What about tariffs on goods moving from Britain into Northern Ireland?
Trusted traders will not have to pay tariffs for NI-bound goods. Smaller companies will get tariffs back if they can prove that the goods stayed there, though it is not clear yet how they will prove that.

What about goods heading into Northern Ireland bound for the Republic/EU?
These will face the same controls as anything going to the EU, so that will complicate the lives of hauliers carrying goods on the same lorry to NI and the Republic.

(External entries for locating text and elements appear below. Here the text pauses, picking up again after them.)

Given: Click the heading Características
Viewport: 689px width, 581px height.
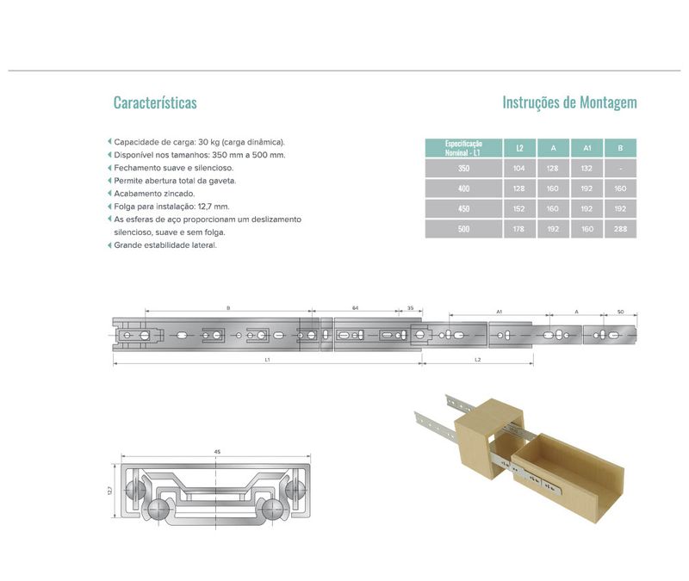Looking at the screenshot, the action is click(x=155, y=102).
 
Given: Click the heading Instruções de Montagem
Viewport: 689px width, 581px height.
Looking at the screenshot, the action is click(x=569, y=102).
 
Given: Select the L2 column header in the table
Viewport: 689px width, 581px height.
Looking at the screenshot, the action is click(x=519, y=148).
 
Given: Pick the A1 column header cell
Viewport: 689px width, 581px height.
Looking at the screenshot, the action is click(x=587, y=148).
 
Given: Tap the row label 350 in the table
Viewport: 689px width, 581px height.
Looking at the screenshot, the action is click(x=463, y=168).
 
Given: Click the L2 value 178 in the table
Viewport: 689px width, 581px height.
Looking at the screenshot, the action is click(x=519, y=229).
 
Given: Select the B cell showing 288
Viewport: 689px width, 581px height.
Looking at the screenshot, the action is click(x=620, y=229).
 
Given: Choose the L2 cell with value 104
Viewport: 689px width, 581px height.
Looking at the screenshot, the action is click(x=519, y=168).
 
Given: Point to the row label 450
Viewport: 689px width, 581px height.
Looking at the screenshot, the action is click(x=463, y=208).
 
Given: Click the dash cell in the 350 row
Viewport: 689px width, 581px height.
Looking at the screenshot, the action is click(x=620, y=168).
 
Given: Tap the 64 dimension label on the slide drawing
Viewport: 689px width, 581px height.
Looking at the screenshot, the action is click(x=355, y=308).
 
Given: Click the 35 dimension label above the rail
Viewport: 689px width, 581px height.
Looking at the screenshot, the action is click(x=410, y=308).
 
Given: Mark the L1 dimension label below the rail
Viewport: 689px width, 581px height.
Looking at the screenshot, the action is click(x=267, y=360).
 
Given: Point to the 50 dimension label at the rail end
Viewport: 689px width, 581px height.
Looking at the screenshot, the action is click(x=620, y=312).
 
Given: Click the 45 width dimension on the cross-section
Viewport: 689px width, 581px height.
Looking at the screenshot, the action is click(x=217, y=451).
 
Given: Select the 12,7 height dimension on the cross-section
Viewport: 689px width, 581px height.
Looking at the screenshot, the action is click(x=110, y=490).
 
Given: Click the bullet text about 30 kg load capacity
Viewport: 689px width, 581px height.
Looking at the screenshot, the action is click(x=200, y=142).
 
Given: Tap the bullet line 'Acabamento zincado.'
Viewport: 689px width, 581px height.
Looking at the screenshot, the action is click(x=154, y=193).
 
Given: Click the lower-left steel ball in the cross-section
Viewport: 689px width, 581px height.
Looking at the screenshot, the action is click(x=158, y=510).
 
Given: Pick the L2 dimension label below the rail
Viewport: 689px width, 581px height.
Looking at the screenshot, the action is click(x=478, y=360).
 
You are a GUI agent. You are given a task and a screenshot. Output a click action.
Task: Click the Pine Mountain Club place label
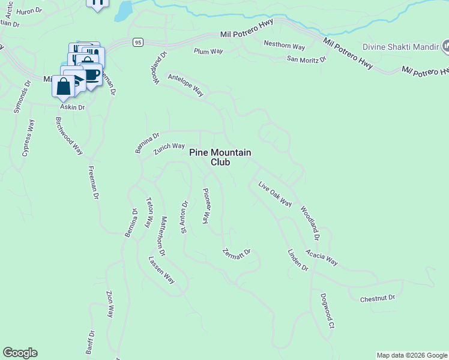(x=220, y=157)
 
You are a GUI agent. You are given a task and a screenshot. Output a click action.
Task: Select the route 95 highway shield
(x=138, y=42)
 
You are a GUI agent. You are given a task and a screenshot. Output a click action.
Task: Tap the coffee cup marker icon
(x=91, y=75)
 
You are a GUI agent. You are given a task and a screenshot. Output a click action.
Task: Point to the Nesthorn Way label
(x=285, y=46)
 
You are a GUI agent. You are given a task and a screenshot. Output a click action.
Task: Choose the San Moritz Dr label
(x=306, y=59)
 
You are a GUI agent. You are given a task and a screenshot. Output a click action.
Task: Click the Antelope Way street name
(x=185, y=85)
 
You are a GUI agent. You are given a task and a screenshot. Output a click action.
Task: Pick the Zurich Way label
(x=169, y=148)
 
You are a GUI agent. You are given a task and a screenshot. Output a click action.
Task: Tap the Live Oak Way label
(x=275, y=194)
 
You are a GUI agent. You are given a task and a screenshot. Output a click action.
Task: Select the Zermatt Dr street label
(x=236, y=255)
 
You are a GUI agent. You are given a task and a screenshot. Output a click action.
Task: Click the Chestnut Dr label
(x=378, y=298)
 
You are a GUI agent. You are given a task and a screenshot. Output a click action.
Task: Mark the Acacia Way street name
(x=322, y=258)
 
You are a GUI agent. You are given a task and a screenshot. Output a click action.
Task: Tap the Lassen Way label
(x=161, y=270)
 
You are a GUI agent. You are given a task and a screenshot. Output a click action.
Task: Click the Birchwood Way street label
(x=69, y=136)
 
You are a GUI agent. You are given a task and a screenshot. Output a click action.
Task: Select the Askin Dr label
(x=72, y=107)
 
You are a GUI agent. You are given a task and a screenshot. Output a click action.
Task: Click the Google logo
(x=20, y=353)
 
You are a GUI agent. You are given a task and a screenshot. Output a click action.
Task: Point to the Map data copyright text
(x=412, y=355)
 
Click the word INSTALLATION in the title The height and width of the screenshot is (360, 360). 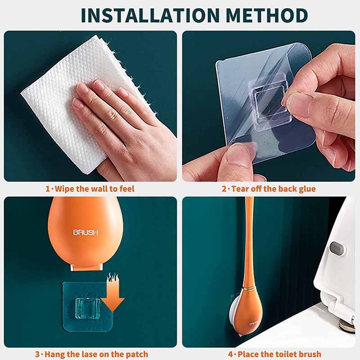pos(151,15)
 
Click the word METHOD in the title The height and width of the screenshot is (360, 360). pos(266,15)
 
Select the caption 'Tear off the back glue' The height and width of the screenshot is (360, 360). pos(273,189)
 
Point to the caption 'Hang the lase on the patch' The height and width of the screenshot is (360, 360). pos(96,354)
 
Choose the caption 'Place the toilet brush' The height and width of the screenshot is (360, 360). pos(279,354)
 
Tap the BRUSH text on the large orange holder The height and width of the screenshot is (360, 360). pos(86,232)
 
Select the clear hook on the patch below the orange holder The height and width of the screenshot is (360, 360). pos(88,308)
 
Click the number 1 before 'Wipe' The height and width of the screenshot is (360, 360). pos(48,189)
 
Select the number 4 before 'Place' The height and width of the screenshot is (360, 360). pos(231,354)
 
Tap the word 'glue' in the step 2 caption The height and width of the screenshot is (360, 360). pos(307,189)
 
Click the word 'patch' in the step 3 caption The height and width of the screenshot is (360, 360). pos(136,355)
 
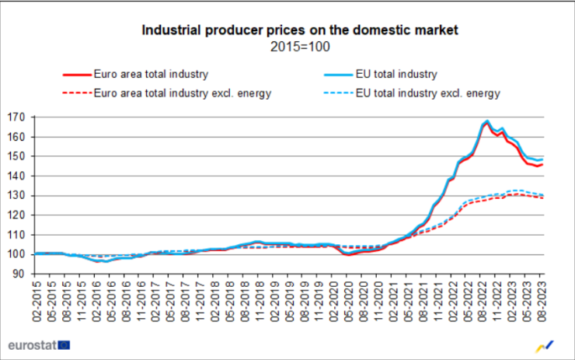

What about documentation on goods moving from Northern Ireland to Britain?
NI firms will not have to submit exit summary declarations. Instead, existing manifests data held by shipping companies will be used. The EU says this will will contain "equivalent information" rather than the "sufficient information" the UK had proposed.

Where will the Irish Sea border checks be carried out?
The ports of Larne, Foyle, Belfast and Warrenpoint.

Will these arrangements last in perpetuity?
No. The trusted trader scheme will run for 3 1/2 years. The EU can apply a brake if it suspects that goods are being smuggled into the EU through NI without checks or tariffs.

Any other issues?
Yes. The EU and UK must agree rules to ensure that British firms with NI interests do not abuse state aid rules.

Does this deal mean the EU will have an Northern Ireland office?
Bizarrely, no. The idea of that was toxic for the British side, so "hotdesking" will be the order of the day for 15 EU officials: "There will be no Belfast mini-embassy or mission, as some in the EU originally sought," said Michael Gove.